**EXPERIMENTE**
No texto do exercício, quais aspectos da anestesia são citados como aqueles que cada dispositivo de alça fechada consegue monitorar e controlar? Enumere todos.

**TEXTO DO EXERCÍCIO**
┄┄┄┄┄┄┄┄┄┄┄┄┄┄┄┄┄┄┄┄

Acreditam que o avanço tecnológico possa colocar em xeque a carreira da praticagem? Se sim, a médio ou longo prazo?
Boa tarde. Sou médico anestesiologista, não sou do meio naval, mas te mostrarei algumas semelhanças.
Se quiser um TL;DR do que vou escrever abaixo, este é o resumo:
No momento em a Marinha homologar a substituição de rebocadores por embarcações nao-tripuladas, acho que você pode começar a se preocupar.
Explico:
Hospitais, da mesma forma que Armadores, buscam o tempo todo soluções para dispensar anestesistas e substituir por robôs, por enfermeiros, por IA, por qualquer coisa. Acreditam que o anestesista é “um custo” quando na verdade adicionamos segurança na operação, nossos honorários são bem discretos em comparação ao ticket de uma cirurgia, e fazemos muito mais do que anestesiar. Criamos protocolos de segurança, ajudamos a dimensionar centros cirúrgicos, e quando ocorre uma situação de crise em outro setor, anestesistas sao os primeiros a serem chamados (mesmo não possuindo atribuição ou escala nesse setor).
CENÁRIO: Atualmente existem dispositivos capazes de controlar dois ou três aspectos de uma anestesia em sistema de alça fechada (imput => análise de contexto => decisão => validação => output/ação efetiva).
Cada um desses dispositivos (que são caros!) é capaz de monitorar e controlar UM aspecto da anestesia (OU consciência, OU dor, OU hemodinâmica, OU paralisia) e nenhum desses sistemas ainda é capaz de dialogar com os demais, ou seja, sistemas incapazes de interação.
Nenhum deles está nem próximo de ser validado para emprego sem supervisão humana (que é o sonho do fabricante), apenas auxiliam a desafogar o trabalho médico com tarefas delegáveis. Justamente porque esses aspectos interagem entre si, precisa de um cérebro atento e treinado pra pensar fora da caixa.
Uma IA que levasse em consideração batimetria, maré, vento e informações do(s) navios, isoladamente pode até contribuir, longe do mar, a propor soluções de manobra, enriquecer simuladores. Cenário diverso é pegar uma caixinha de silício, colocar nela um algoritmo abastecido com 5000 manobras que ele analisou e estudou, fazê-la receber variáveis tão diversas e dinâmicas pra tomar decisões críticas entre soltar ferro, trabalhar com leme, empregar thrusters, solicitar rebocadores, fazer tudo isso (dosando o que cada elemento desses contribui ou atrapalha na manobra)… ou não fazer nenhum deles (julgar riscos x benefícios) é situação que não imagino nenhum comandante de embarcação aceitando de bom grado nos próximos 10 anos.
Principalmente pela questão da imputabilidade: em caso de falha, quem responde ao inquérito? Quem terá a procuração para defender o algoritmo? O fabricante comparece ao tribunal junto com o Comandante?
E enquanto isso, afastam-se todos modelos desse fabricante da operação?

┄┄┄┄┄┄┄┄┄┄┄┄┄┄┄┄┄┄┄┄

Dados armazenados
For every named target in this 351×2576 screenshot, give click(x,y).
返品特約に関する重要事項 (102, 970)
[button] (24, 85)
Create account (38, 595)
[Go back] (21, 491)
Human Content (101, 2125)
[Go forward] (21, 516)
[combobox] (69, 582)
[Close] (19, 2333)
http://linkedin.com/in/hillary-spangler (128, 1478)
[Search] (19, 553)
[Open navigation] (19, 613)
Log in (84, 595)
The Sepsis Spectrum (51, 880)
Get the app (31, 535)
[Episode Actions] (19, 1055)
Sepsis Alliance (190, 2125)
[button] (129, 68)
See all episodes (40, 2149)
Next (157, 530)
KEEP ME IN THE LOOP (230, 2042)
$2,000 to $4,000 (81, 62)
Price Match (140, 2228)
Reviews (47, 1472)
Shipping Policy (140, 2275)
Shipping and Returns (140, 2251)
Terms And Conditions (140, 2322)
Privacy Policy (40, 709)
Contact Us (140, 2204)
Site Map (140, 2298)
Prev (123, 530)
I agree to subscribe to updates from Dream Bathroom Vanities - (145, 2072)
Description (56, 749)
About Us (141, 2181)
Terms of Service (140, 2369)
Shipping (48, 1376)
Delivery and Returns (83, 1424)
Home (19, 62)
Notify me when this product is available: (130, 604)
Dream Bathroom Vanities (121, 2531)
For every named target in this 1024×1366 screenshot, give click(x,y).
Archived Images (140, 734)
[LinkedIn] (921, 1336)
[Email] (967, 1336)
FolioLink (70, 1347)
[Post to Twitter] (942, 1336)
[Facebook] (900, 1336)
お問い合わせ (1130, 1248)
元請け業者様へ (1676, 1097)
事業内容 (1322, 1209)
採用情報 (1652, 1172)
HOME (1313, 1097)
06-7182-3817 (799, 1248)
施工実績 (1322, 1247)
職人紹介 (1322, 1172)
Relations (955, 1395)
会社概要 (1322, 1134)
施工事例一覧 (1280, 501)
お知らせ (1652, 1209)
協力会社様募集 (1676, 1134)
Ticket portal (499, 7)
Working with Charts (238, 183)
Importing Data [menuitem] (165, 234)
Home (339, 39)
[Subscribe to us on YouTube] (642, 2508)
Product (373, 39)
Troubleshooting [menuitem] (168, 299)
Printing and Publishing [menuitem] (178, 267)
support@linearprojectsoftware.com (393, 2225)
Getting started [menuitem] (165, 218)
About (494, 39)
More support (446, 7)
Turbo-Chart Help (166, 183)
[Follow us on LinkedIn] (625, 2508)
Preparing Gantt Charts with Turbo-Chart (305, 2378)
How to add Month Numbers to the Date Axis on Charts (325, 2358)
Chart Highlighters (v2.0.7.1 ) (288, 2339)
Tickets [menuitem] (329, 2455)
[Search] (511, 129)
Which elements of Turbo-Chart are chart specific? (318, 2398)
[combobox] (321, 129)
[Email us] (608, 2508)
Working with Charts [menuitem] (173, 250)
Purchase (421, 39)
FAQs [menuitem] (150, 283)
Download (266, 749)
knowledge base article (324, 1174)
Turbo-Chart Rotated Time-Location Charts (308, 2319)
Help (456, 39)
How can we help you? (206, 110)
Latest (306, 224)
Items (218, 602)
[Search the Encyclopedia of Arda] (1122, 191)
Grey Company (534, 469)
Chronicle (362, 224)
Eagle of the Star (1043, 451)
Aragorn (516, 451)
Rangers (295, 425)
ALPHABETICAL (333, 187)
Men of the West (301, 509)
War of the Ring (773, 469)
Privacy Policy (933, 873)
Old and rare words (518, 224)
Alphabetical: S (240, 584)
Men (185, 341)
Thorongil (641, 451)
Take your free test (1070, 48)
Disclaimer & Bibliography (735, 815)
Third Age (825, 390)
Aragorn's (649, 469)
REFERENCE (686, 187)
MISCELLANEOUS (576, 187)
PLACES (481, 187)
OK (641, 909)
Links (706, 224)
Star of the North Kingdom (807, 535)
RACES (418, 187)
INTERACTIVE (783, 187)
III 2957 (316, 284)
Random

┄┄┄┄┄┄┄┄┄┄┄┄┄┄┄┄┄┄┄┄

**ÁREA DE RESPOSTA**
- consciência
- dor
- hemodinâmica
- paralisia